Keywords : Convolutional neural network, Human–robot interaction, Korean word recognition, Viola–Jones algorithm, Visual speech recognition
1. Introduction

Many people have an interest in service robots owing to developments in artificial intelligence (AI). Thus, researchers on robots or AI are developing diverse robots to recognize human expression, emotions, and speech. Such research is called human–robot interaction (HRI) [1, 2]. HRI can be applied to various fields such as factories, hospitals, and amusement parks.

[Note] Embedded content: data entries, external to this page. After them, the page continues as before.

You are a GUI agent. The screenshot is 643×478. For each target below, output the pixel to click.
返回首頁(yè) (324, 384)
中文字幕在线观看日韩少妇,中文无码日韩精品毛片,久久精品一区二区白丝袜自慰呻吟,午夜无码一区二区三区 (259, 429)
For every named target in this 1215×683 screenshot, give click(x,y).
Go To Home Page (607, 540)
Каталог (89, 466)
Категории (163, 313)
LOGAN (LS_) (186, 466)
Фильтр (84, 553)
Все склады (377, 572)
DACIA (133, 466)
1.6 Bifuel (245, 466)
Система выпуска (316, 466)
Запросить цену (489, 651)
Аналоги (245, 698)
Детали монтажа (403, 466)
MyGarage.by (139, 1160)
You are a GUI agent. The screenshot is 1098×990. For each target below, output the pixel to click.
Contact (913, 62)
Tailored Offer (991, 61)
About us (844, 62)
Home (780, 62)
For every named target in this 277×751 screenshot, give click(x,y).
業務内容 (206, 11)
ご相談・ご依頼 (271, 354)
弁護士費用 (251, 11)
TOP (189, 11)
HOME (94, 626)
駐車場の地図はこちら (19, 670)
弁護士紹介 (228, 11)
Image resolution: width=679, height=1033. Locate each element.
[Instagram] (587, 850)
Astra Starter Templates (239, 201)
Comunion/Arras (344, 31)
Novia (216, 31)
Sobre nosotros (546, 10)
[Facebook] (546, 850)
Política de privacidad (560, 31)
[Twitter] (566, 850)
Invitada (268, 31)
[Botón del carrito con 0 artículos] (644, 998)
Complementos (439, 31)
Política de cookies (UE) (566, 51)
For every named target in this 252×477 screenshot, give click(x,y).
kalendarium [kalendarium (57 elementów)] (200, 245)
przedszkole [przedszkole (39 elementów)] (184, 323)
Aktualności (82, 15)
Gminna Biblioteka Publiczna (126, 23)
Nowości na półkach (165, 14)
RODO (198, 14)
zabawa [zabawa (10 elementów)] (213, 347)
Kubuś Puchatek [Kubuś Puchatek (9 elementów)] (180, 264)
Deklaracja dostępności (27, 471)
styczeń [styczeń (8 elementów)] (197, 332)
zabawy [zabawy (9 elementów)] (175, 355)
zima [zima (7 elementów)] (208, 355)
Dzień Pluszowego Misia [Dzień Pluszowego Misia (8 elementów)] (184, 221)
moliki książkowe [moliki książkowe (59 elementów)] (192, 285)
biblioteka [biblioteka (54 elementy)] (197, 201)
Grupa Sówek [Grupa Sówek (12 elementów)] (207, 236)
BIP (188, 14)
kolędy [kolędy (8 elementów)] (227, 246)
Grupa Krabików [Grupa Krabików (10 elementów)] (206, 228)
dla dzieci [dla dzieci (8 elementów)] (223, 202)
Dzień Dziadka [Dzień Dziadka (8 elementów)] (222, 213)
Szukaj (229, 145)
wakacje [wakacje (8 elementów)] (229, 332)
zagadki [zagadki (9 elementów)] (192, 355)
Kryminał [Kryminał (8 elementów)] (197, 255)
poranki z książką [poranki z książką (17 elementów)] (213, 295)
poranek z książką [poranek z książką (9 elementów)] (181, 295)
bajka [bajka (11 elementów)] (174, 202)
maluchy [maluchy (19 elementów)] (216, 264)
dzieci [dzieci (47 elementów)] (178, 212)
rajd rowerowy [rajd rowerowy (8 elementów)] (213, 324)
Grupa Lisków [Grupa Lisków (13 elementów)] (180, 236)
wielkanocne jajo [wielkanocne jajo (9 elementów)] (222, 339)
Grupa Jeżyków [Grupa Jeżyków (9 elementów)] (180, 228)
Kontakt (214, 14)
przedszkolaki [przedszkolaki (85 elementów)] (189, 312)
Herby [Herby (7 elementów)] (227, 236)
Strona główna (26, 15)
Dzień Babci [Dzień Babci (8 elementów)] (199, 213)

To implement the HRI system, speech recognition is one of the important aspects. People require speech recognition because many products use this technology—e.g., vehicle navigation, voice recognition services of cell phones, and voice searching on the Internet. However, these programs for speech recognition have the problem of inaccuracy [36]. In the presence of noise, these programs cannot hear and analyze the command of the user. Thus, such programs are not used in emergency situations.

To overcome this problem, many ideas have been proposed by researchers. The solution to the speech recognition problem is visual speech recognition (VSR). Current speech recognition technology uses people’s voices. In contrast, VSR uses lip shapes to improve the accuracy of speech recognition.

Thus, VSR is used in human–computer interaction, speaker recognition, audio-visual speech recognition, sign language recognition, and video surveillance for convenience [5, 7]. VSR technology has two methods of approach: the visemic approach and the holistic approach. The visemic approach is the conventional and common method.

The viseme uses the phoneme of a word’s mouth shapes. However, the holistic approach uses the whole word. Thus, the holistic method has a better result than the visemic approach [7]. However, the holistic method has not yet been made for the Korean language.

In Korean, the syllable of a word consists of three parts. Figure 1 shows the construction of a word. The word has three consonants, three vowels, and two final consonants. Moreover, a syllable generally consists of a consonant, vowel, and final consonant. The pronunciation of a syllable is also a sequence of a consonant, vowel, and final consonant [8]. However, the use of only the information from the consonant, vowel, and final consonant images cannot determine the correct word because the information of the consonant and final consonant is not exact and makes no difference except bilabial [9].

In this paper, a holistic approach and the images of a syllable were combined to solve this problem. To apply the holistic approach in Korean, the consonant, vowel, and final consonant parts of words were categorized. In addition, the words were classified by collecting the classification results of a syllable’s components in the order of time.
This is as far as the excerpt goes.